Ms. Marshall’s Mission: Literacy


Sarah Winters

Ms. Marshall enjoys introducing her ninth grade students to the world of reading and writing.

Sarah Winters, Staff Writer

Ms. Marshall is a ninth grade English teacher who has recently celebrated her ten year anniversary of teaching. 


Ms. Marshall knew from an early age that she would be a teacher.  She was an only child and always had her way. “I loved telling people what to do. When I was in school I would be correcting the students in class.” 


In her childhood, Ms. Marshall’s mother would order a new encyclopedia for her every two weeks and she would spend her time reading. Never the kind to go outside and get dirty, Ms. Marshall would stay indoors and teach her stuffed animals what she learned from the books she collected. “My first lesson to my stuffed animals I taught them the difference between a misdemeanor and a felony because I had learned that in my encyclopedias.”, she said.


When she was in school, Ms. Marshall noticed a lot of her peers thought it was uncool to be intelligent. She felt that if she became a teacher she could show students the importance of learning and being smart.  


“I feel that literacy is the most important thing in the world. I believe that literacy, learning how to read and write, arms you against oppression.”, she said. “I feel that anything you want to accomplish in life you need to learn how to read and write. I don’t care what career field, whatever you want to do you need to be literate.”


With English holding an important piece of her heart, Ms. Marshall decided to pursue it and made it her major. 


She is a graduate of the great Bethune Cookman University in Daytona Beach which is a Historically Black College or University (HBCU). Ms. Marshall decided to attend Bethune because her pastor was a student of the school. “He would always give us stories about the founder of the college.”, she said.

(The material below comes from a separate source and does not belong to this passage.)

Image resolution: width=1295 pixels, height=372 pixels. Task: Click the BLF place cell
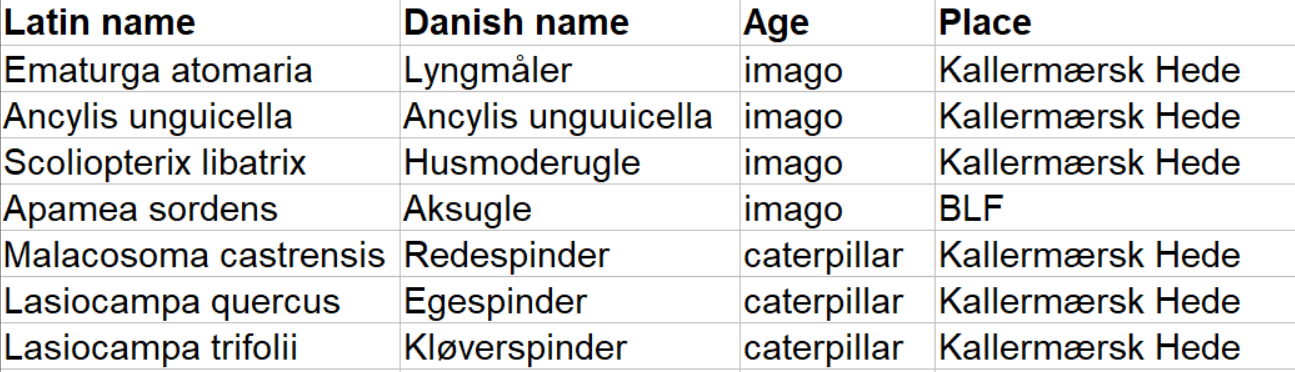tap(1114, 209)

The founder of the college, Dr. Mary McLeod Bethune is historically known for her hand in civil rights, and she was very active with her role as president, formal policy, and equal education for all children. Ms. Marshall was inspired to attend Bethune University by her pastors stories and the works of Dr. Mary McLeod Bethune. 


When it comes to teaching, Ms. Marshall enjoys the escape from corporate America and her ability to be herself. “In the classroom I don’t have to be some corporate person that follows strict rules” She also likes the flexibility that comes with being a teacher, being able to adapt to each class and each student. “I also enjoy being the only adult in the room,” she said jokingly. 


To Ms. Marshall though, the greatest thing about teaching is the ability to teach kids things they otherwise wouldn’t have learned at home, such as morals, respect, and confidence. 


In the future Ms. Marshall aspires to do more in education, preferably on the political side or advocating for parents. 


“There are a lot of changes that need to take place politically when it comes to education but it’s not going to happen until we are no longer passive about what students need.”, she said.